ВОПРОСЫ ДЛЯ РАЗБОРА =>
- a) От кого, согласно фрагменту о культуре и рационализме, идёт высокий разум?
- b) Какие способы использовать живых существ «второго сорта» называет фрагмент о культуре и рационализме? Перечислите все.
- c) Продолжите фрагмент о культуре и рационализме с его последнего предложения.

Здесь мне хотелось бы поставить многоточие, потому что эта тема необъятна… Сейчас эта проблема становится в высшей степени нравственной проблемой: либо мы откажемся от высокого разума, идущего от Аристотеля, и впадем в облегчающий наши душевные страдания мистицизм, либо мы все-таки останемся на узкой, нелегкой тропе высокого рационализма.
В. Порус. Не являются ли наши рассуждения о магистральном пути культуры и о девиантных ее линиях, линиях паракультурного развития проявлениями некоторого научного шовинизма в культуре? Мы уже расчленили культуру на собственно культуру и на «якобы» культуру, на то, что является как бы младшим собратом разума, что не дошло до высочайшего уровня интеллектуального постижения мира. Это отношение, напоминающее отношение человека к животным: они наши меньшие братья, нужны нам, чтобы мы чувствовали себя людьми нравственными, поскольку мы с ними составляем единый живой мир и т. д. Но все-таки это живые существа второго сорта, на которых в случае надобности можно ставить эксперименты, использовать их в пищу или любоваться ими. Это представляет собой отношение высших существ по отношению к существам заведомо низшим.

ИЗВЛЕЧЁННЫЕ СТРОКИ =>

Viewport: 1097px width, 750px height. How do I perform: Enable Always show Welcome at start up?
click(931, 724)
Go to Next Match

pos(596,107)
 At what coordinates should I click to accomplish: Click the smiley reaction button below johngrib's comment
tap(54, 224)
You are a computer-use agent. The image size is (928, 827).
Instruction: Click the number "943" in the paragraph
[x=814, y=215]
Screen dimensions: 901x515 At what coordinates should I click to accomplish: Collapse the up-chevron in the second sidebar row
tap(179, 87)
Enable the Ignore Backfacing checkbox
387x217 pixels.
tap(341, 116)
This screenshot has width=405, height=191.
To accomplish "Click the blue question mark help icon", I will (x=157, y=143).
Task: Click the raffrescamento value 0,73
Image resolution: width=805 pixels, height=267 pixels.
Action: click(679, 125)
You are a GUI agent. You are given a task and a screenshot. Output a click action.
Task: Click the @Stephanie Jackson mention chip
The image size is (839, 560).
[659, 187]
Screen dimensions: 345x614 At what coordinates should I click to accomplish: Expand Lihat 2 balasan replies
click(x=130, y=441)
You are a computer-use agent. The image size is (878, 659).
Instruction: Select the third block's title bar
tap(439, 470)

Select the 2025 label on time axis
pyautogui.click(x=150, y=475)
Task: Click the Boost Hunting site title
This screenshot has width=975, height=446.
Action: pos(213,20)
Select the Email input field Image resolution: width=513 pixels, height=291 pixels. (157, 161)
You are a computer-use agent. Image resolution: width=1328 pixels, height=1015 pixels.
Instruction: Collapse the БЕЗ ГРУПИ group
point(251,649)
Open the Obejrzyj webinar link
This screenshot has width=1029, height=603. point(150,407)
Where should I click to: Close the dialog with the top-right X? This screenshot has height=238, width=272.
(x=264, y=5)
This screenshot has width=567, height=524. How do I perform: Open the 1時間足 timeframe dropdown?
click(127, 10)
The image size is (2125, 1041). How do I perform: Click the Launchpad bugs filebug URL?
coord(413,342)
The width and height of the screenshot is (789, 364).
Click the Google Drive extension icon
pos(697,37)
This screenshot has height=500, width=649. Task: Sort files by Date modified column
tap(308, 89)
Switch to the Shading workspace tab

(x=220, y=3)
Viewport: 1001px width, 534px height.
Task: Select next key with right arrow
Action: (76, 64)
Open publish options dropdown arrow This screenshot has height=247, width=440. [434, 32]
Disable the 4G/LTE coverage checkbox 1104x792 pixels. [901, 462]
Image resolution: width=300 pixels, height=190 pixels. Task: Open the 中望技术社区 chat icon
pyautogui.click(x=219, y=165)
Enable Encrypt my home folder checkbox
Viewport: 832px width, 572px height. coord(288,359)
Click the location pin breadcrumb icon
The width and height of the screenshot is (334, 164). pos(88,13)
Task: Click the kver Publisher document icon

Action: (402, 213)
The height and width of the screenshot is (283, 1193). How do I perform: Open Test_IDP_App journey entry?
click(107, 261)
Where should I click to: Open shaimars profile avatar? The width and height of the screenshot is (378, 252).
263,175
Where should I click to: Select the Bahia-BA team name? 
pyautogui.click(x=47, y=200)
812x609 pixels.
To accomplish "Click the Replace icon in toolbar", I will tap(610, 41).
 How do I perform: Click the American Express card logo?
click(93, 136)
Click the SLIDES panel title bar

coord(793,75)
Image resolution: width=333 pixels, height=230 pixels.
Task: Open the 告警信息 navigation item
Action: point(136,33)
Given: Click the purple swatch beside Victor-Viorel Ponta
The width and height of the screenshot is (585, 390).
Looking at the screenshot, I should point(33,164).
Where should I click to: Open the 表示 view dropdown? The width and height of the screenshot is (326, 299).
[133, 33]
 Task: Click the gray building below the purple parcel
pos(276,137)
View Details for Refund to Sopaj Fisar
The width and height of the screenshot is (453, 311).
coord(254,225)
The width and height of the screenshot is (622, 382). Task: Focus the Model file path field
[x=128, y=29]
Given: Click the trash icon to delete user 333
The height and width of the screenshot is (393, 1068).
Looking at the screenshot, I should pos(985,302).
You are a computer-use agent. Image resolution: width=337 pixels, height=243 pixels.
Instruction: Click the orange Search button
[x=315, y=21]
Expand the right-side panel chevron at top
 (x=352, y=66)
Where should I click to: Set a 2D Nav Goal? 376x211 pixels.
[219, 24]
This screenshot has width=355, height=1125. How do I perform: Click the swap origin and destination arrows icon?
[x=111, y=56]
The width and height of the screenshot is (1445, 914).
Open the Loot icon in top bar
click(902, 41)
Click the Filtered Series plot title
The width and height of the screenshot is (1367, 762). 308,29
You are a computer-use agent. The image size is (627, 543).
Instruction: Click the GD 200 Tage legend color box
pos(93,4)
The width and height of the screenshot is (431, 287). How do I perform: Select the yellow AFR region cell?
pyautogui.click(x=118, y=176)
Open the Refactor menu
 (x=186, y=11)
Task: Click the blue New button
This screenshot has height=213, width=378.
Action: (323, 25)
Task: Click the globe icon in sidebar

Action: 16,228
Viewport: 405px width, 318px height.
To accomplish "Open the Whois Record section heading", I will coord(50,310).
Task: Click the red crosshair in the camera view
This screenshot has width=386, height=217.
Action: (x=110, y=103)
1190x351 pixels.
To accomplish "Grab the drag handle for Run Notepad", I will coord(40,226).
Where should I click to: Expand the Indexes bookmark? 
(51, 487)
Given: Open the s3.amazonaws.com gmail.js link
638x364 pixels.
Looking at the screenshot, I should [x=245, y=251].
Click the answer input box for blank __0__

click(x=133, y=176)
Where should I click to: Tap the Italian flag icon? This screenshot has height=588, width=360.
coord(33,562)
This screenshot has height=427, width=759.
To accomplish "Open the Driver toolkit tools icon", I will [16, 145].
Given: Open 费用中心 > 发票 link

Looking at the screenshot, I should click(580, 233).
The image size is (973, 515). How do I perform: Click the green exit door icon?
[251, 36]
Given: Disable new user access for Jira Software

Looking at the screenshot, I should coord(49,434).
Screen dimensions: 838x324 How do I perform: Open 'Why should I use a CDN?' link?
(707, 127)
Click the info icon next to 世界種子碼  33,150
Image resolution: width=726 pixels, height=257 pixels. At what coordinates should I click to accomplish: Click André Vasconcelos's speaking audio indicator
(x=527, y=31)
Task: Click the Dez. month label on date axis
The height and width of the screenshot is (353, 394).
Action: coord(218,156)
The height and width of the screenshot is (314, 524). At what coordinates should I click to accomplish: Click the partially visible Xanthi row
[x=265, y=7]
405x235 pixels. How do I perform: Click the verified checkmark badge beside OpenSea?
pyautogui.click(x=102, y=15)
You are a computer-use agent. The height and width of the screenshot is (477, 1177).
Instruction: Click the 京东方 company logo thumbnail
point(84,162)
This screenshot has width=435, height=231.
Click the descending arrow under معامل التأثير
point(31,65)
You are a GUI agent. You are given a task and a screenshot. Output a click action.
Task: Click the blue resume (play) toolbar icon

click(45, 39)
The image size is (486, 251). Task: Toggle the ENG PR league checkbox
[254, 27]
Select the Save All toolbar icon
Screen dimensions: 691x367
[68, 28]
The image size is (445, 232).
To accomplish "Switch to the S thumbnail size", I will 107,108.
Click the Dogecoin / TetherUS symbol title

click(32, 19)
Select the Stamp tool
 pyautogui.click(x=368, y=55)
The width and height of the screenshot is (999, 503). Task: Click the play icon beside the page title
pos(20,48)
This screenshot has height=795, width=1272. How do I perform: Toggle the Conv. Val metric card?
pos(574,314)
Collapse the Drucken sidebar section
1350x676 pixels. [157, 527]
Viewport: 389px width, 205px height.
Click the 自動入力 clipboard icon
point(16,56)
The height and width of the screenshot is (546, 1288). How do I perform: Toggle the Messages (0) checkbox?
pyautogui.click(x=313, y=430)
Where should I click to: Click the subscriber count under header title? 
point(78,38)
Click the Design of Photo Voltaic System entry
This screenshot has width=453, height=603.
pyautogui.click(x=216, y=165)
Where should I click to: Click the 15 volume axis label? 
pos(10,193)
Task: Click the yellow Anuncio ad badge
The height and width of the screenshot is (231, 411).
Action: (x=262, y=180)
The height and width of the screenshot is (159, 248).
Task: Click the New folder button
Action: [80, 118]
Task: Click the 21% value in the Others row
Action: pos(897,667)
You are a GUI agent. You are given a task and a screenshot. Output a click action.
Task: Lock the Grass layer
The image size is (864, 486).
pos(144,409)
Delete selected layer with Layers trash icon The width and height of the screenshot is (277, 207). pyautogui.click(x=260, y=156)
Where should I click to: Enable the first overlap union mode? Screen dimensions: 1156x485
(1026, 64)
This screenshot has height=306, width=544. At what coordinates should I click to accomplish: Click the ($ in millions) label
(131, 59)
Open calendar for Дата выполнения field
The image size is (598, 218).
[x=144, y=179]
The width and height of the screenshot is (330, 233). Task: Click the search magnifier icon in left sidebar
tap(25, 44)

ОЖИДАЕМЫЕ ОТВЕТЫ =>
- a) От Аристотеля.

- b) Ставить на них эксперименты, использовать их в пищу, любоваться ими.

- c)
В. Рабинович. Вопрос этот кажется мне весьма резонным и естественным. Я еще раз хочу подчеркнуть, что речь не идет об умалении чего бы то ни было. Когда я выделяю паракультуру, то делаю это только из-за недостаточного богатства своего словаря, чтобы хоть как-то различить… На самом деле она для меня тоже находится в русле высокого рационализма, но как бы «до поры до времени». Пока мы не говорим о том, чтобы жить в спиритизме, а относимся к нему как к явлению культуры – все в порядке. Но если мы сами начинаем заниматься столоверчением, то становится уже грустно.
В. Порус. Я задавал вопрос несколько иного рода. Очевидно, что, поскольку мы живем в культуре, то мы должны уважительно относиться ко всем ее частям. Проблема в том, на чем основывается наше уважение: на уважении сильного к слабому, высшего к низшему или же на уважении партнера, который видит возможность, полезность или даже необходимость диалога с этими типами культуры?
В. Филатов. Вы говорите, что маргинальные течения «выбалтывают» то, что есть в магистральных течениях. Но исторически дело складывалось так, что эти ныне Маргинальные течения более древние. Ранее они были как раз более укорененными в культуре, и лишь из них затем рождались сегодняшние магистральные течения.
В. Рабинович. Да, но уже в следующую эпоху. То есть, грубо говоря, то, что было маргинальным в прошлые эпохи, становится магистральным в новые времена.
В. Филатов. Нет, я имел в виду другой аспект; Ну, скажем, наука сама рождается из мифологии, химия из алхимии, психология из весьма ненаучных представлений о душе.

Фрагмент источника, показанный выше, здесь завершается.